I never liked the BeeGees, or anything that they sang, but the flight was made memorable by that song. The plane danced in the fevered air, as frenzied as the music, but all the while sweeping gracefully across the shiny floor. The song didn't last long, but the melody kept a smile on my face until I was past the storms. Lapsing into my usual reverie, I thought of other songs for a "Music for Flying Through Thunderstorms" CD. Eye of the Tiger? Thunder and lightning by Chi Coltrane? Rock Around the Clock ? There must be a hundred of them.
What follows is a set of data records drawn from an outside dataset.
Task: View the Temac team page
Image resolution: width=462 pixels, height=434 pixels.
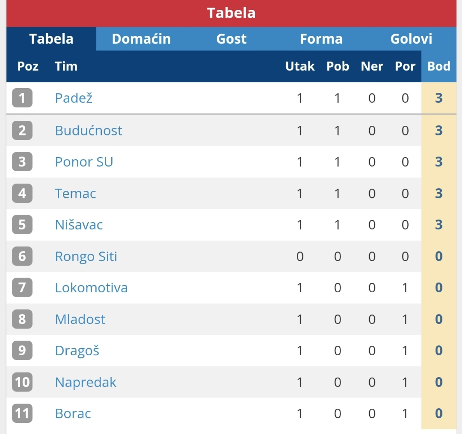Action: (x=75, y=194)
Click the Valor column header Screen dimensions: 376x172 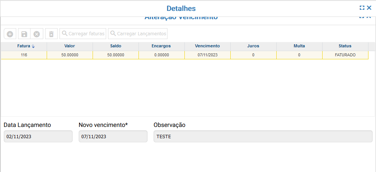tap(70, 46)
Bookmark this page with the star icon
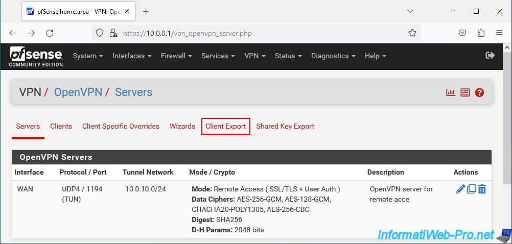The width and height of the screenshot is (512, 244). (x=412, y=33)
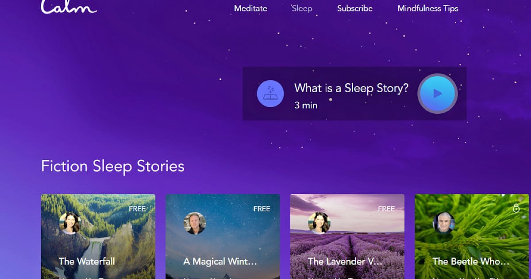This screenshot has width=531, height=279.
Task: Click the FREE label on Lavender card
Action: (386, 209)
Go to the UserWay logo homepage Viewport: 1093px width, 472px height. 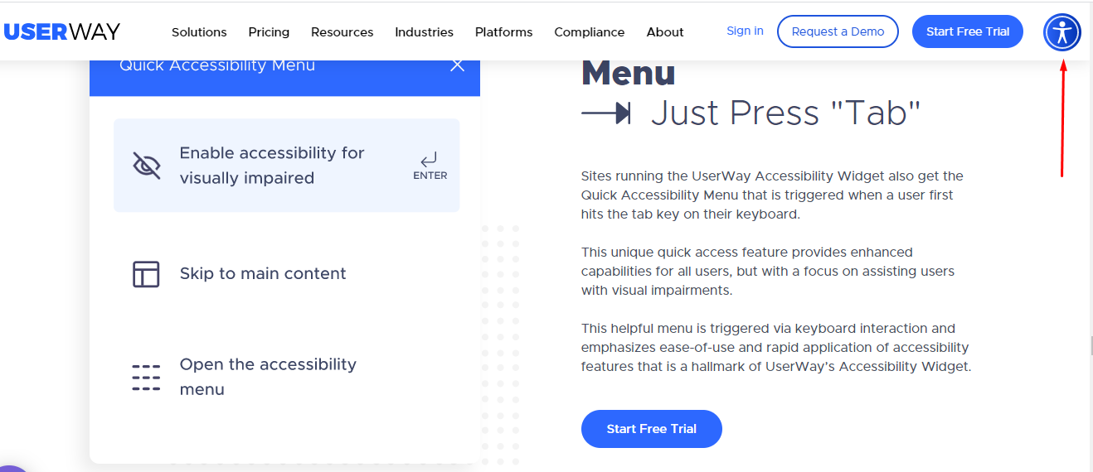[62, 31]
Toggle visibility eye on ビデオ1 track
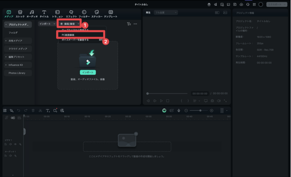The width and height of the screenshot is (291, 177). [16, 144]
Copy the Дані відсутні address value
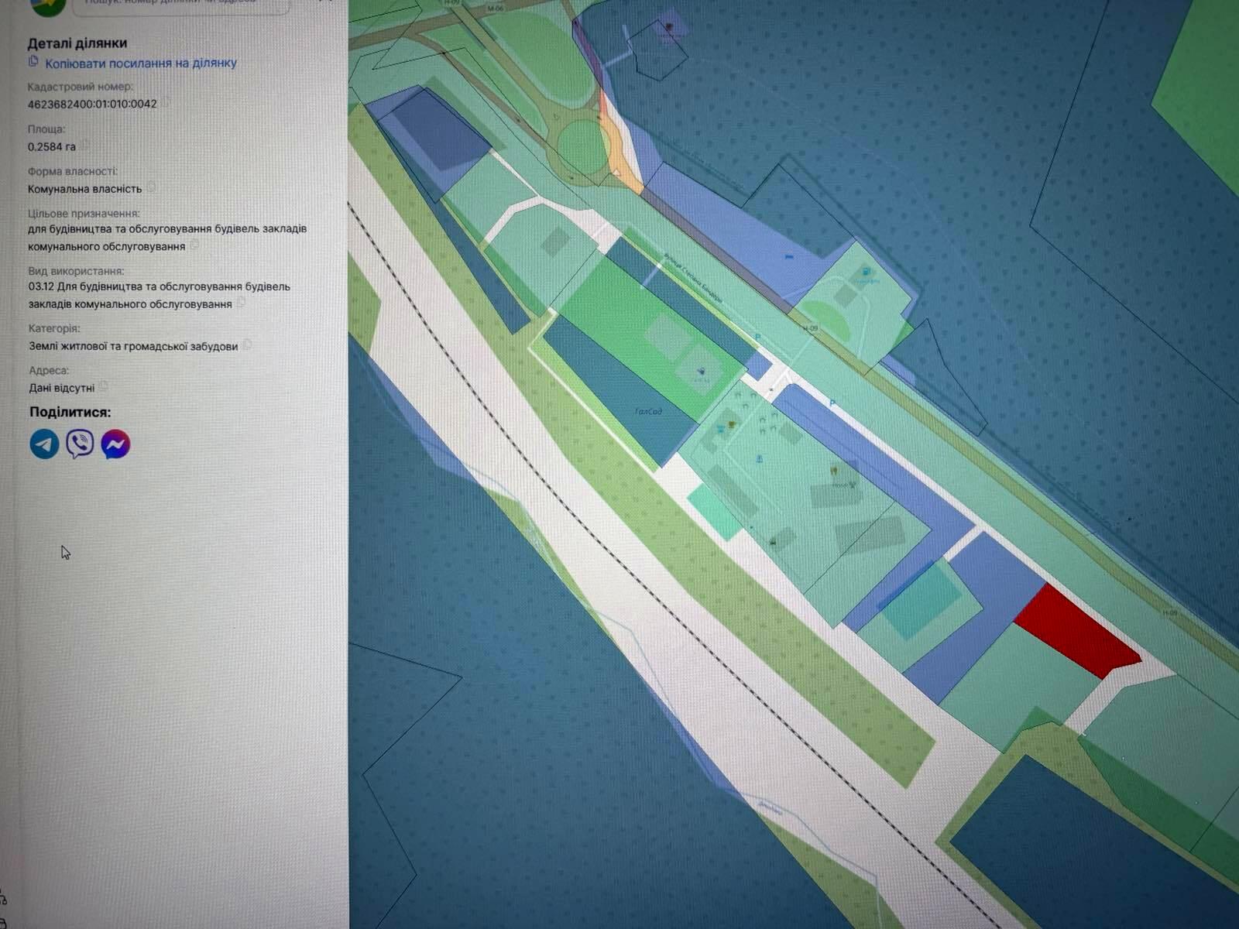 coord(104,386)
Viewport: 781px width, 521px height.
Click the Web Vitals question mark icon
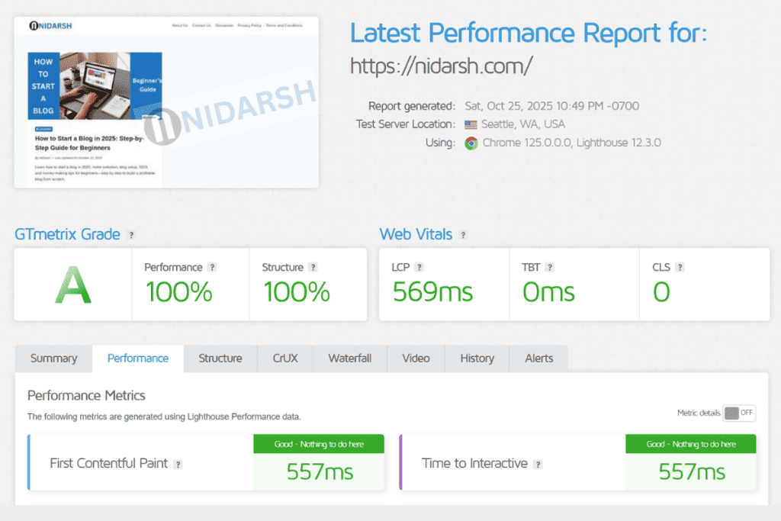tap(464, 235)
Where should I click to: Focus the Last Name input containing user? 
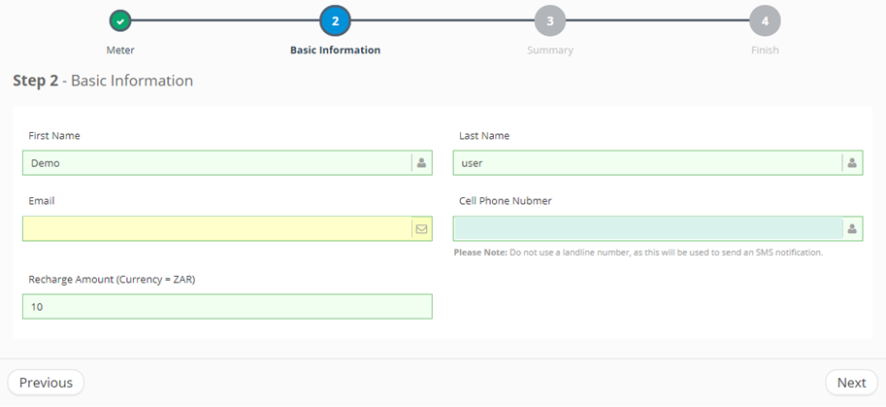point(647,163)
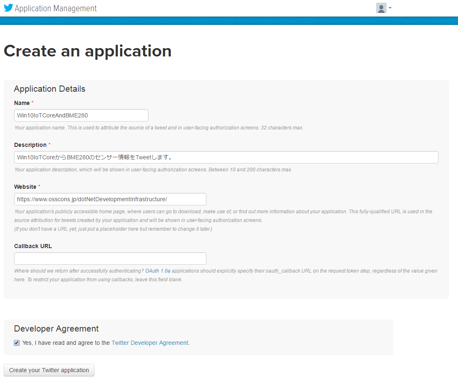Toggle the Developer Agreement checkbox

coord(17,343)
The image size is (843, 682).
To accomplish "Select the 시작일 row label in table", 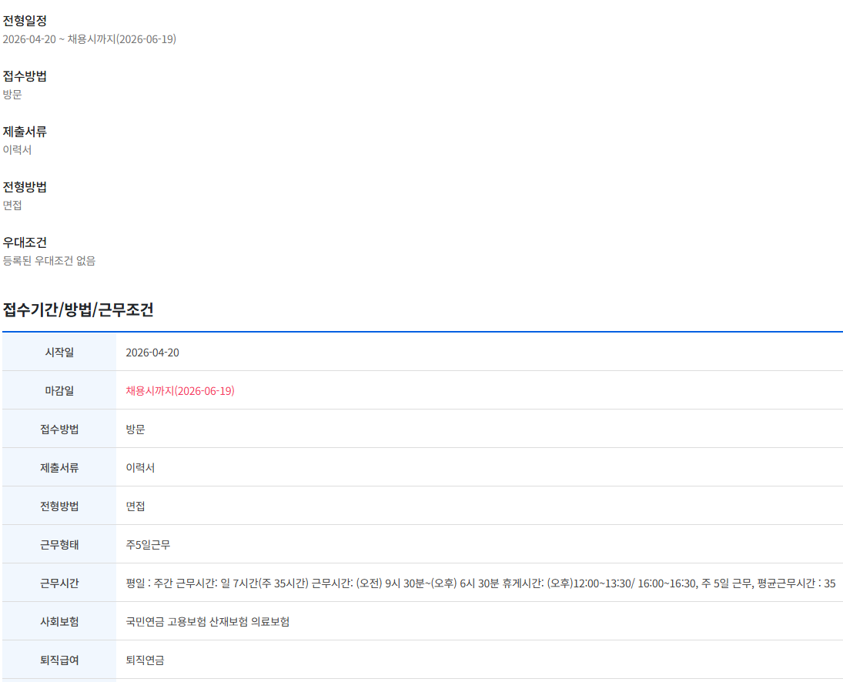I will 59,353.
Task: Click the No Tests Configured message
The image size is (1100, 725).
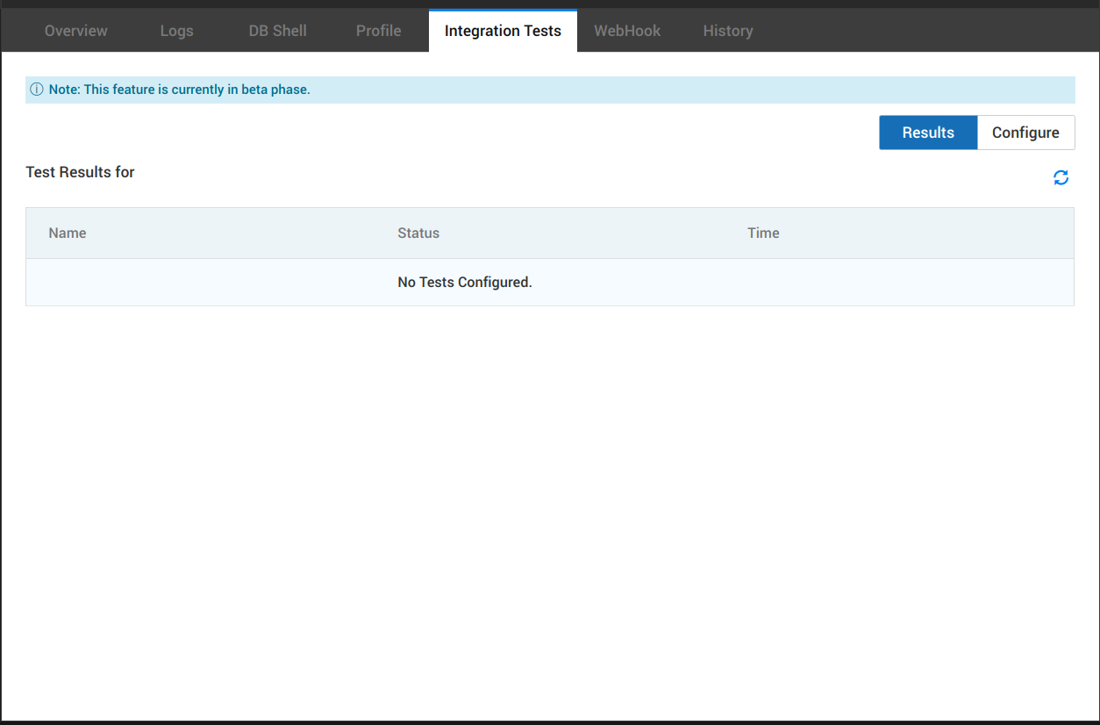Action: pos(465,282)
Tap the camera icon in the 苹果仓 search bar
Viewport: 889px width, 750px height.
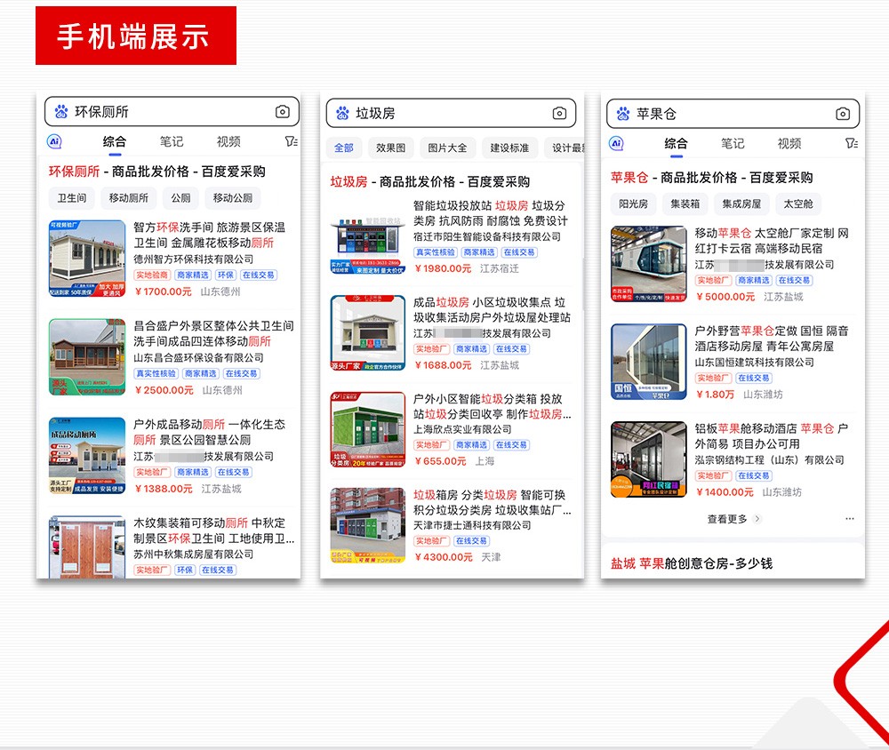[x=843, y=114]
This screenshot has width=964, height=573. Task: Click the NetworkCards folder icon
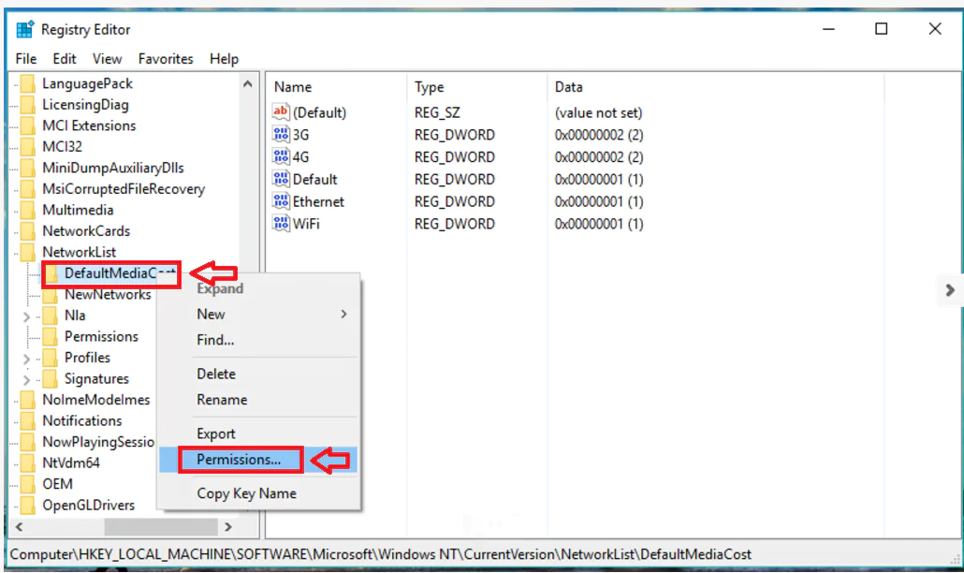(28, 231)
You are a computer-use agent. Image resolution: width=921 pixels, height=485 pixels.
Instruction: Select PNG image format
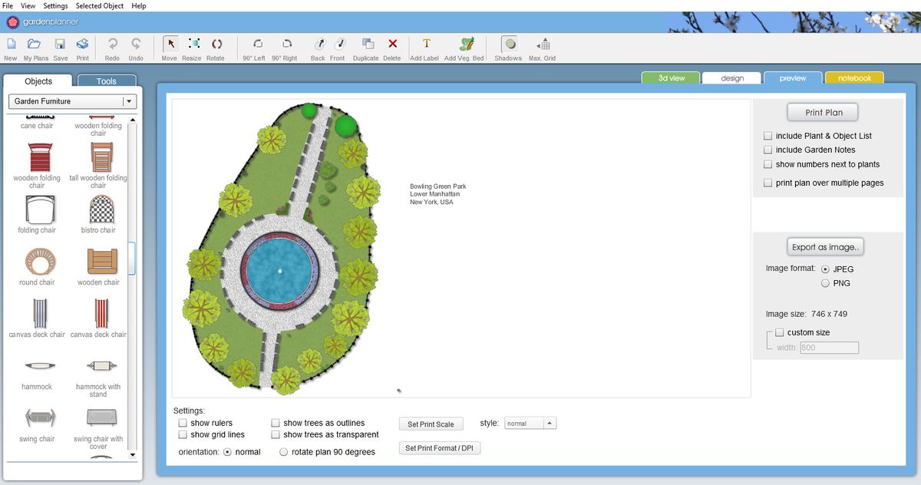point(825,283)
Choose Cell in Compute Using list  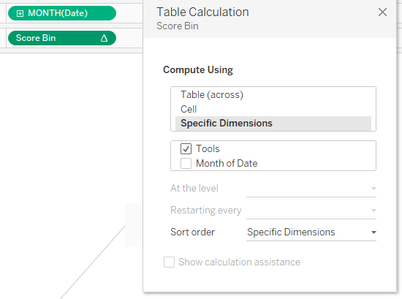(x=273, y=109)
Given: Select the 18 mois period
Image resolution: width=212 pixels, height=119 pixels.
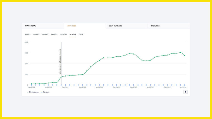Looking at the screenshot, I should click(x=45, y=34).
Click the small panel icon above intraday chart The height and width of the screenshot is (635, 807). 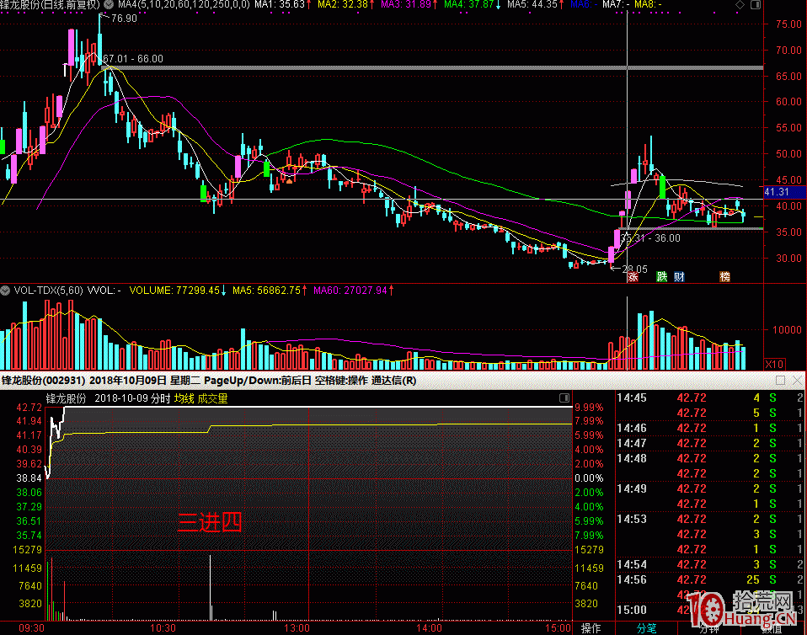click(564, 398)
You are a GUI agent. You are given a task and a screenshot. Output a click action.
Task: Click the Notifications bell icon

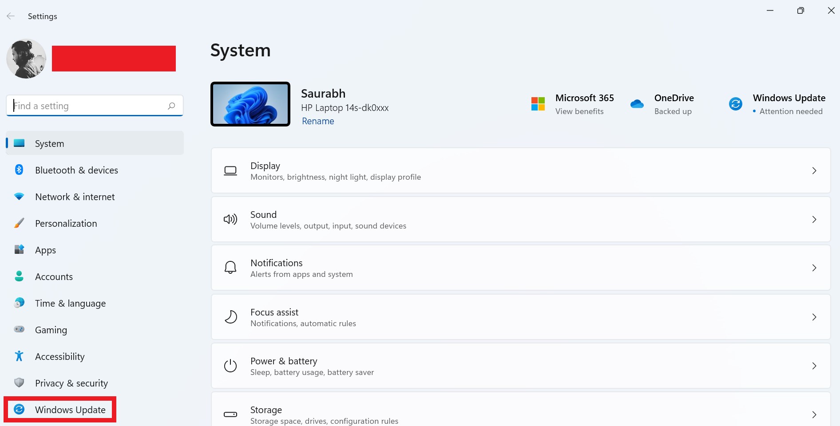(230, 268)
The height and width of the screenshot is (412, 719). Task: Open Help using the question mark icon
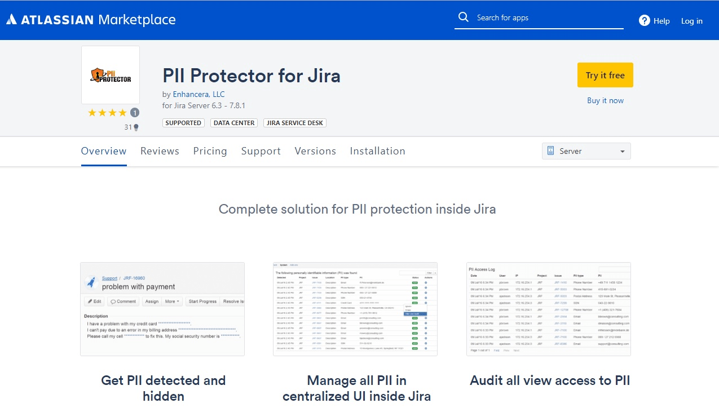644,20
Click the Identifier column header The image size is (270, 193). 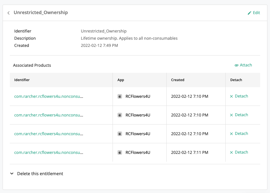22,80
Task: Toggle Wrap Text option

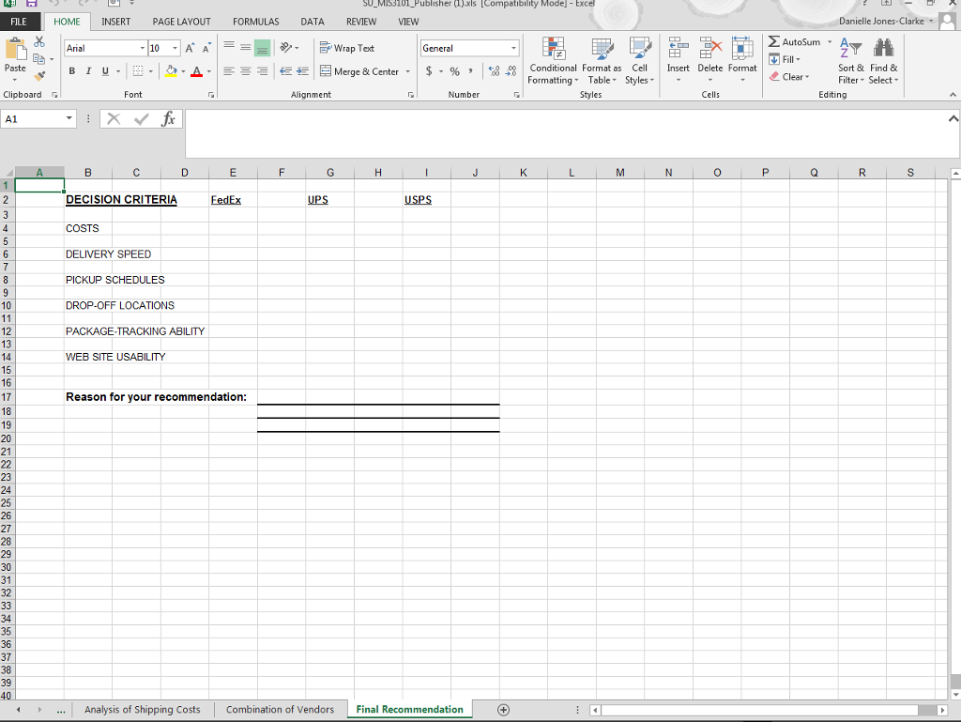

Soon it was all over. The plane was tied in its parking spot, and the nightly paperwork was completed. I marveled at the air that the storms had left at Elmira after they had passed. They weren't the storms that mark a change in the weather, they were the lesser storms that ignite in hot humid air. There would be no relief from the heat and humidity yet.

The air was still and dripped with the early morning humidity. Sounds and smells seemed to be amplified, and slight wisps of fog tantalized the eye. Lilacs across the road smelled like they were planted all around the airplane. Robins sang and clucked, a catbird was babbling in the distance but was easily outshone by a Mockingbird. A pair of geese appeared from nowhere and landed on a nearby pond.

So many different kinds of air, I mused as I walked slowly to my car.